▸ **Given task**
Return every one of the following items word for word, with each line unchanged.

# Start of Supplied data

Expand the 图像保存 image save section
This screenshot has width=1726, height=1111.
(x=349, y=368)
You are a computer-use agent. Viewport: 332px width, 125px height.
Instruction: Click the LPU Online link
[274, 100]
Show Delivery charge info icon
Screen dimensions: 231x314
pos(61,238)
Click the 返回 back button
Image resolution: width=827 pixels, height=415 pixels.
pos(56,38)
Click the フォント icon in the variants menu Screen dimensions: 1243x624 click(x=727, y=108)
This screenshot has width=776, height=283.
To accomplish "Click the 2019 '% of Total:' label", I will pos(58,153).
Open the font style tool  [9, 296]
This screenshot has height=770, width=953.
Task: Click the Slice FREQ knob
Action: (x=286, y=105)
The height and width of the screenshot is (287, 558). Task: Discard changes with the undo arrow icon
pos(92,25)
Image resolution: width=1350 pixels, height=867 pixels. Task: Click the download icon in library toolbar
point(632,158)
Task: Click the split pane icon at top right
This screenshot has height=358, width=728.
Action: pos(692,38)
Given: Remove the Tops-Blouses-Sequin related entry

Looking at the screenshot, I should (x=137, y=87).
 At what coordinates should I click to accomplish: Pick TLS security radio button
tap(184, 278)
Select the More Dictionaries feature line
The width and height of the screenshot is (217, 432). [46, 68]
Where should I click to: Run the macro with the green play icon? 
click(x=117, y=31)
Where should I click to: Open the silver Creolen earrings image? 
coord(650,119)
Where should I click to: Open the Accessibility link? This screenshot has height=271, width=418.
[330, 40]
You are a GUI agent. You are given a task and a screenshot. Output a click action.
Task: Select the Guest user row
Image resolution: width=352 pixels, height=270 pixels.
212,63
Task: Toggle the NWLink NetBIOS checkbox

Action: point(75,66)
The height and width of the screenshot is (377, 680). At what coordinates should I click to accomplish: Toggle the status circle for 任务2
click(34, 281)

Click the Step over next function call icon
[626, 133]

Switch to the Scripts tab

# End of Supplied data

▸ **Reply to the exercise**
Expand the 图像保存 image save section
This screenshot has width=1726, height=1111.
(x=349, y=368)
You are a computer-use agent. Viewport: 332px width, 125px height.
Instruction: Click the LPU Online link
[274, 100]
Show Delivery charge info icon
Screen dimensions: 231x314
pos(61,238)
Click the 返回 back button
Image resolution: width=827 pixels, height=415 pixels.
pos(56,38)
Click the フォント icon in the variants menu Screen dimensions: 1243x624 click(x=727, y=108)
This screenshot has width=776, height=283.
To accomplish "Click the 2019 '% of Total:' label", I will pos(58,153).
Open the font style tool  [9, 296]
This screenshot has height=770, width=953.
Task: Click the Slice FREQ knob
Action: (x=286, y=105)
The height and width of the screenshot is (287, 558). Task: Discard changes with the undo arrow icon
pos(92,25)
Image resolution: width=1350 pixels, height=867 pixels. Task: Click the download icon in library toolbar
point(632,158)
Task: Click the split pane icon at top right
This screenshot has height=358, width=728.
Action: pos(692,38)
Given: Remove the Tops-Blouses-Sequin related entry

Looking at the screenshot, I should (x=137, y=87).
 At what coordinates should I click to accomplish: Pick TLS security radio button
tap(184, 278)
Select the More Dictionaries feature line
The width and height of the screenshot is (217, 432). [46, 68]
Where should I click to: Run the macro with the green play icon? 
click(x=117, y=31)
Where should I click to: Open the silver Creolen earrings image? 
coord(650,119)
Where should I click to: Open the Accessibility link? This screenshot has height=271, width=418.
[330, 40]
You are a GUI agent. You are given a task and a screenshot. Output a click action.
Task: Select the Guest user row
Image resolution: width=352 pixels, height=270 pixels.
212,63
Task: Toggle the NWLink NetBIOS checkbox

Action: point(75,66)
The height and width of the screenshot is (377, 680). At what coordinates should I click to accomplish: Toggle the status circle for 任务2
click(34, 281)

Click the Step over next function call icon
[626, 133]

Switch to the Scripts tab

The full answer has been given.